#### [WORK TO COMPLETE]
Once the line holding "Given: Click the" is found, output it and all remaining lines of the data exactly, with every picture left out.

--- ENTRIES PROVIDED Enclosed Below ---

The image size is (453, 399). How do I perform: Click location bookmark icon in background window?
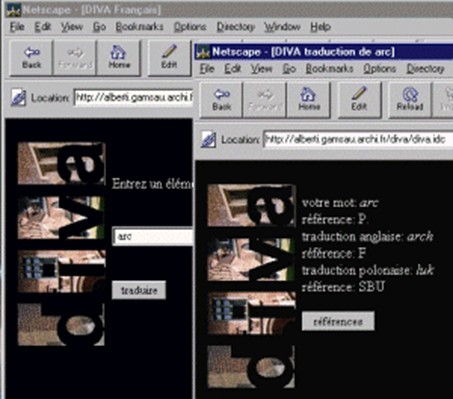(x=18, y=98)
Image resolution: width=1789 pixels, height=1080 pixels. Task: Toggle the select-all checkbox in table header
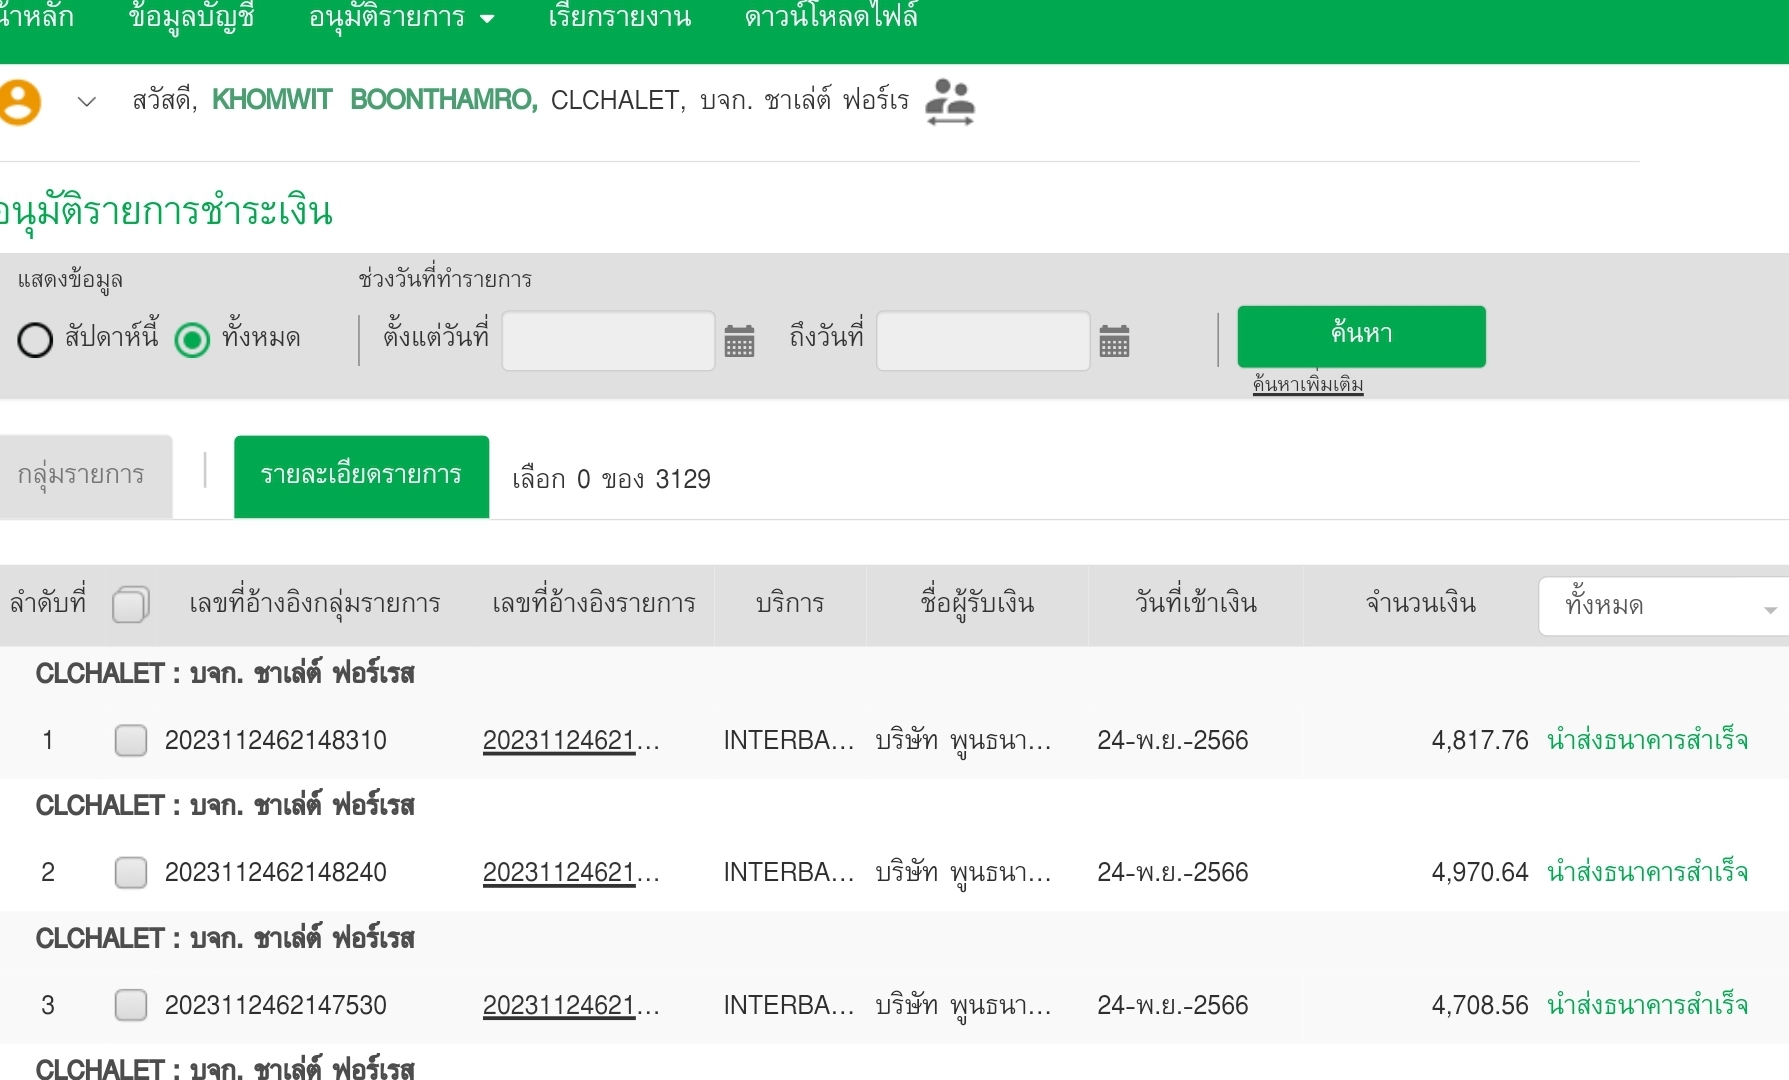(130, 605)
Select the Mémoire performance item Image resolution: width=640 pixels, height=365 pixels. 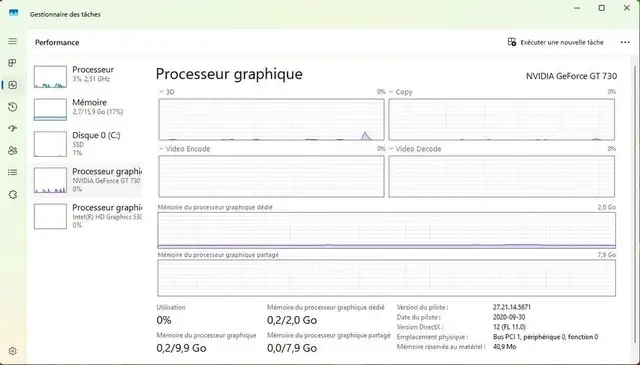[x=87, y=109]
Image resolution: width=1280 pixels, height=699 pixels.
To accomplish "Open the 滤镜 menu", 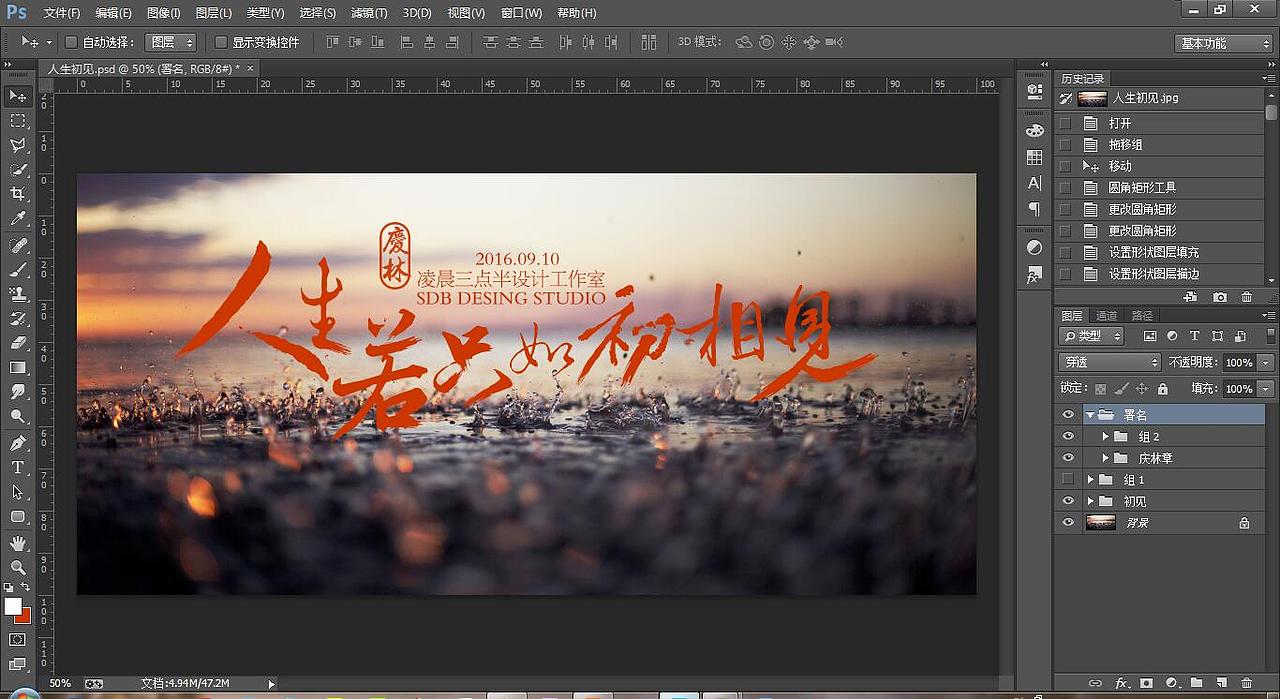I will coord(367,12).
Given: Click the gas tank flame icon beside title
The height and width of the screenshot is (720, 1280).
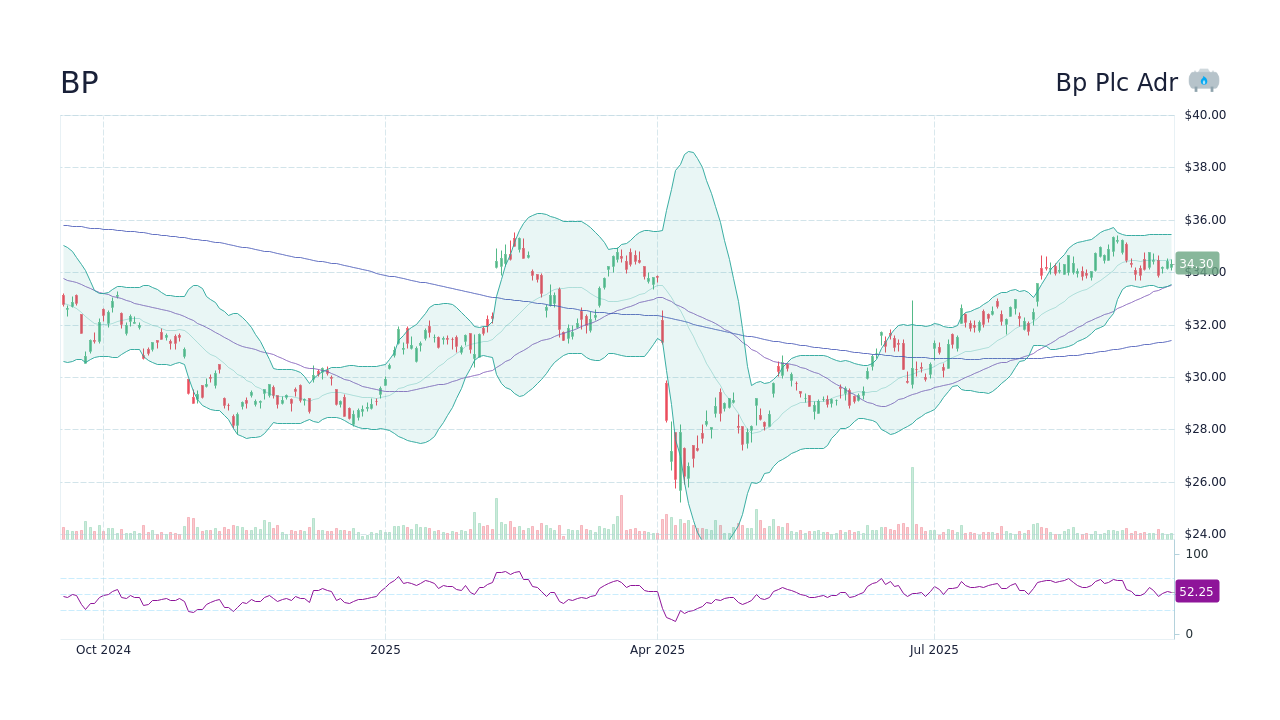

--- End of Enclosed ENTRIES PROVIDED ---

#### [RESULT OF THE EXERCISE]
Given: Click the gas tank flame icon beside title
The height and width of the screenshot is (720, 1280).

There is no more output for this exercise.